Selection criteria: 

We included randomised controlled trials that were double-blinded, single-blinded, or unblinded, and placebo controlled, no treatment, or active controlled, which used repetitive transcranial magnetic stimulation (rTMS) without restriction of frequency, coil, duration or intensity on participants with drug-resistant epilepsy.

Data collection and analysis: 

We extracted information from each trial including methodological data; participant demographics including baseline seizure frequency, type of epileptic drugs taken; intervention details and intervention groups for comparison; potential biases; and outcomes and time points, primarily change in seizure frequency or responder rates, as well as quality of life and epileptiform discharges, adverse effects, and changes in medication use.

Main results: 

The original search revealed 274 records from the databases that after selection provided seven full-text relevant studies for inclusion.
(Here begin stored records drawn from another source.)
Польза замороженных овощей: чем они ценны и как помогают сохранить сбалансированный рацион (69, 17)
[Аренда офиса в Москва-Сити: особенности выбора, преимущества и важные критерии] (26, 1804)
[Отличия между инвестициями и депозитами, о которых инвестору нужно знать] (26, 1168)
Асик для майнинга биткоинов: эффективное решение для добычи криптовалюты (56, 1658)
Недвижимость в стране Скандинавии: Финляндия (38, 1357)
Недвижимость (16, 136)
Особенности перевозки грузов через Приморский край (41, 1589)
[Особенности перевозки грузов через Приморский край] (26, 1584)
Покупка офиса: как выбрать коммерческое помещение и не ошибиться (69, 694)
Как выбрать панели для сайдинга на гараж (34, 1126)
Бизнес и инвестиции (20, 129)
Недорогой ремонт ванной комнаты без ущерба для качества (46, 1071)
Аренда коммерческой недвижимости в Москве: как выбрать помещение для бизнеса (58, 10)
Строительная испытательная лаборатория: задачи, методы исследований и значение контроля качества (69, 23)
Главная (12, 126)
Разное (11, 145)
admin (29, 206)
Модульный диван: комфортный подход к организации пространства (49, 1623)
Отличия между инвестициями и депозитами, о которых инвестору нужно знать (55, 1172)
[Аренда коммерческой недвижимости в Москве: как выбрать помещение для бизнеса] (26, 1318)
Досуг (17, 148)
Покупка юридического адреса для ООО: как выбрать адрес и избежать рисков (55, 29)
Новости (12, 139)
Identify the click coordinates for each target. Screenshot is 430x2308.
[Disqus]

The latest search identified 179 new records from the databases that after evaluation against the inclusion and exclusion criteria provided one additional full-text relevant study. The eight included studies (241 participants) were all randomised trials; seven of the studies were blinded. Methodological and design information in the included studies was unclear, particularly relating to randomisation and allocation concealment methods. We were not able to combine the results of the trials in analysis due to differences in the studies' designs.
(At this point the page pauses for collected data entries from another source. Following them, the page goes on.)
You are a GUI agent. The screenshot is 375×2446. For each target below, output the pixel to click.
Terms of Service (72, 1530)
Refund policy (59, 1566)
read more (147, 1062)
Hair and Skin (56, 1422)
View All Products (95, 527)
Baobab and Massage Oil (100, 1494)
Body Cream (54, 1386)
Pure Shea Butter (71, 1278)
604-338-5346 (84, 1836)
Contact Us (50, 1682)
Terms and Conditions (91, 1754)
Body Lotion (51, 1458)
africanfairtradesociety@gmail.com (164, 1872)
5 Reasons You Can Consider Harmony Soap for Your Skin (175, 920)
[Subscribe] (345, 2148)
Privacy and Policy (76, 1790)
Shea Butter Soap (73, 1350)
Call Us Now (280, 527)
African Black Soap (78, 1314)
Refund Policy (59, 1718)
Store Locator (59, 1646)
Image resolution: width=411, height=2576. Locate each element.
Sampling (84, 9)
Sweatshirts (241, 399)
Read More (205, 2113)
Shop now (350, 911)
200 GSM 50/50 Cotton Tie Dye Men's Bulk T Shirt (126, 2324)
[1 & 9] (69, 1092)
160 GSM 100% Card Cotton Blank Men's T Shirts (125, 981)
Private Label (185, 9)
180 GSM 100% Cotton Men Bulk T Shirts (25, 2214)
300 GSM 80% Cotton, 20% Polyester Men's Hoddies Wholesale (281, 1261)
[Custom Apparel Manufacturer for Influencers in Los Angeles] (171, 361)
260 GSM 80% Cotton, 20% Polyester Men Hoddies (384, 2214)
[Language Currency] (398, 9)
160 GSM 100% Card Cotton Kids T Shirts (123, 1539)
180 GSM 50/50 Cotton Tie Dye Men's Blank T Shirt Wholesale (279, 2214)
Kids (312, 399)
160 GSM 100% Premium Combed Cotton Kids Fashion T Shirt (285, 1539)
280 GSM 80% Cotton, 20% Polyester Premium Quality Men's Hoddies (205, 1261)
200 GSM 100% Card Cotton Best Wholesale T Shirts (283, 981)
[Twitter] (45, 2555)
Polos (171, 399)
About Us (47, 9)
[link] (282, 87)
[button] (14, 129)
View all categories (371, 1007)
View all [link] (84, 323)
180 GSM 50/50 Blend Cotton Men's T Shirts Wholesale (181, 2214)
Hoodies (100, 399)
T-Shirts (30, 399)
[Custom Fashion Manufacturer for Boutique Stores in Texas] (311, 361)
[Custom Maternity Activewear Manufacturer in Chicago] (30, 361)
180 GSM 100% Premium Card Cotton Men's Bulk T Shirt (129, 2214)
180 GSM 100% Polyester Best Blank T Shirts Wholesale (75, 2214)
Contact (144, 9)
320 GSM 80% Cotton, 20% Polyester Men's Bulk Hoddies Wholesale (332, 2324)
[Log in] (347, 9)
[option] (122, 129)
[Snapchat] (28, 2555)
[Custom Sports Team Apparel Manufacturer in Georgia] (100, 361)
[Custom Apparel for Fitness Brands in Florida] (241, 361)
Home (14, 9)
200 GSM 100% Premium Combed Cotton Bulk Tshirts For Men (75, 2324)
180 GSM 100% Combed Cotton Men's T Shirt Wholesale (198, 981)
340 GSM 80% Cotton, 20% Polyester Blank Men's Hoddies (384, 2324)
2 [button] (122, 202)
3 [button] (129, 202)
For the current update, two of the eight studies analysed showed a statistically significant reduction in seizure rate from baseline (72% and 78.9% reduction of seizures per week from the baseline rate, respectively), whilst the other six studies showed no statistically significant difference in seizure frequency following rTMS treatment compared with controls (low-certainty evidence). One study assessed quality of life and found that more participants showed improvement in quality of life scores with active treatments compared to the sham treatment, but this only involved seven participants (very low-certainty evidence).

Four studies evaluated our secondary endpoint of mean number of epileptic discharges, three of which showed a statistically significant reduction in discharges after active rTMS treatment. Adverse effects were uncommon in the studies and typically involved headache, dizziness, and tinnitus; however increased seizure frequency did occur in a small number of individuals. The included trials reported no significant changes in medication use. Overall the risk of bias was either low or unclear, and the certainty of the evidence was low to very low.